La semaine précédente, une autre résidente avait été si compétente que celle sur qui je tombe en retournant à l'hôpital me déçoit, énormément...
Celle-ci est plus froide que chaleureuse, elle m'explique en long et en large toutes les complications de la chirurgie qui se dessine à mon horizon. Elle m'apeure beaucoup plus qu'elle ne me met en confiance.
Je dois la forcer à m'expliquer comment cela peut bien se passer. Cela ne me semble pas correct. Plus je lui parle et plus je la trouve incompétente (coté relationnel avec le patient). À moins que cela ne soit nos deux personnalités qui clachent en un difficile contexte...
Je sais que je la fais chi... et je ne me gêne pas pour dire que c'est réciproque! Je la vois pincer des lèvres tandis que mes émotions prennent feu et que les larmes inondent mes joues. Elle est de celle qui est déjà noyée dans son ego médical. Sans compter qu'elle me prend pour une folle lorsque je lui explique ce que je pense avoir et qu'elle me peint un scénario pas mal plus sombre que ce que je crois avoir. D'après elle, ce n'est pas possible, c'est trop rare! D'après elle, les chances que cela se passe mal sont plus probables. Elle m'énerve!

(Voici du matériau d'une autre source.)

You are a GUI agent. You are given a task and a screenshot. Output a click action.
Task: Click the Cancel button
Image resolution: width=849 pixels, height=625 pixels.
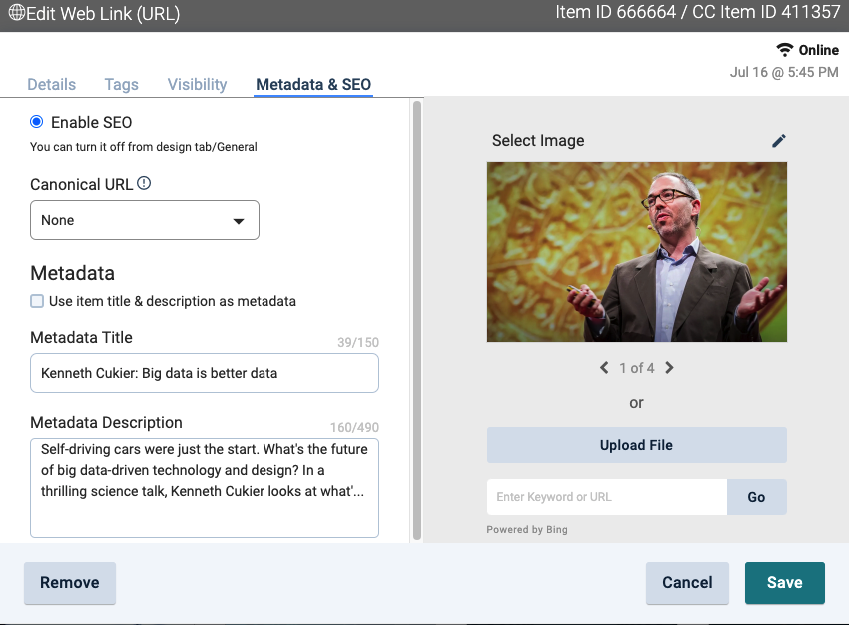coord(687,583)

Je finis par m'exclamer: "Je veux voir le docteur!" et elle de me répondre sèchement "Je suis le docteur!" et moi de lever les yeux au ciel avec un soupir exaspéré! Ceci n'aide pas à la zénitude pré-opératoire. Arrive finalement le docteur. Sa chaleur humaine enrobée d'humour fait toute la différence. Il m'aide à me faire une raison et j'accepte de passer sur le billard.

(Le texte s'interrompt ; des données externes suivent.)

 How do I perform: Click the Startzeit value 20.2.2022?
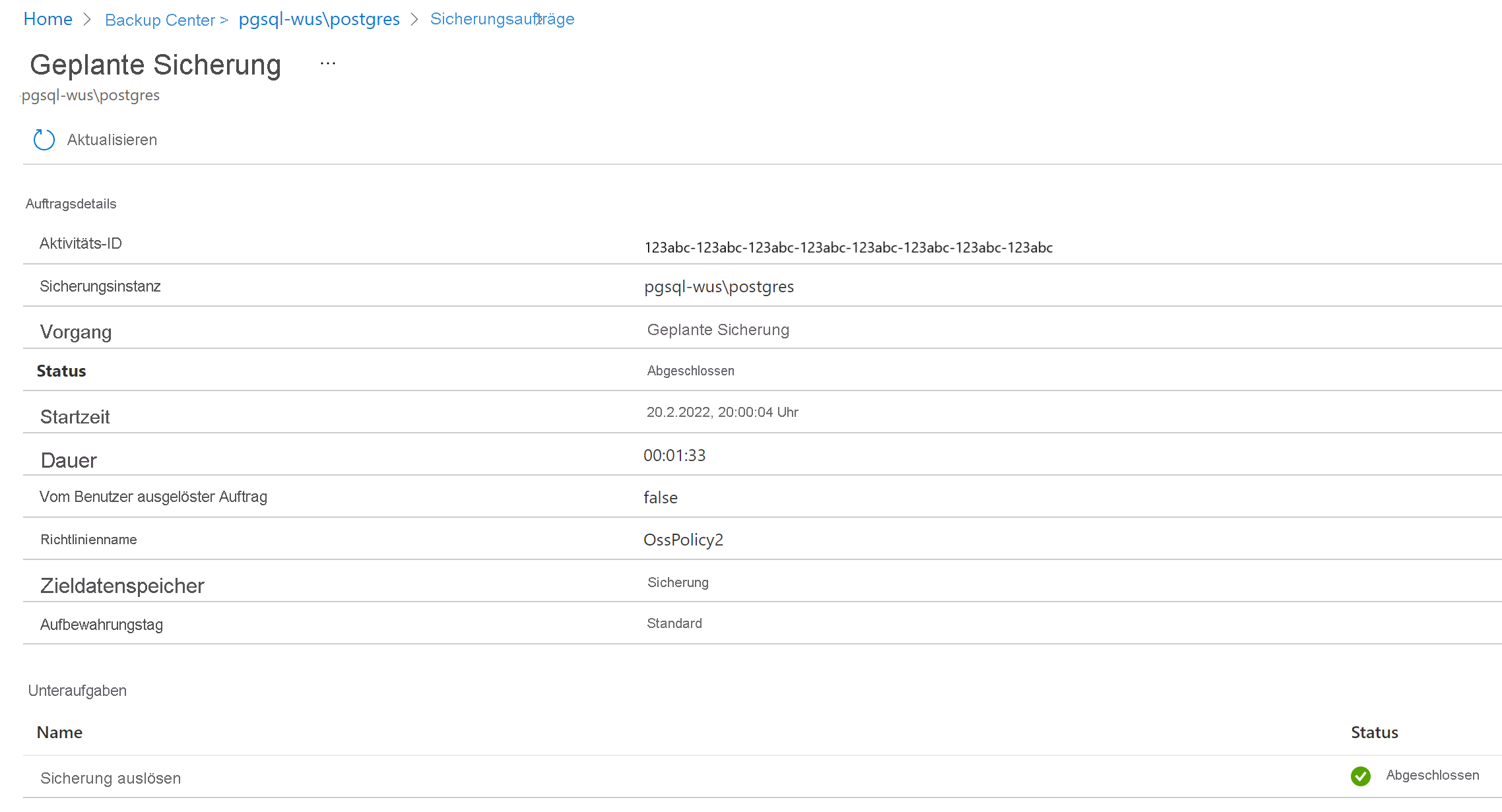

La dernière fois que j'ai été opérée, j'avais 7 ou 8 ans, une appendicite en France. Je ne garde pas de bons souvenirs de mon réveil. Au fond de moi, j'ai la sensation que l'anesthésie n'est pas ma tasse de thé...
Poussée sur un lit par une jolie brancardière, je pénètre les portes "bloc opératoire". Je retiens mes larmes, j'ai l'angoisse à fleur de peau et je porte en mon coeur l'image de ma puce qui me fait bye-bye. Mon amie Dee viendra la chercher pendant que le bistouri me charcutera (et que mon homme restera à attendre).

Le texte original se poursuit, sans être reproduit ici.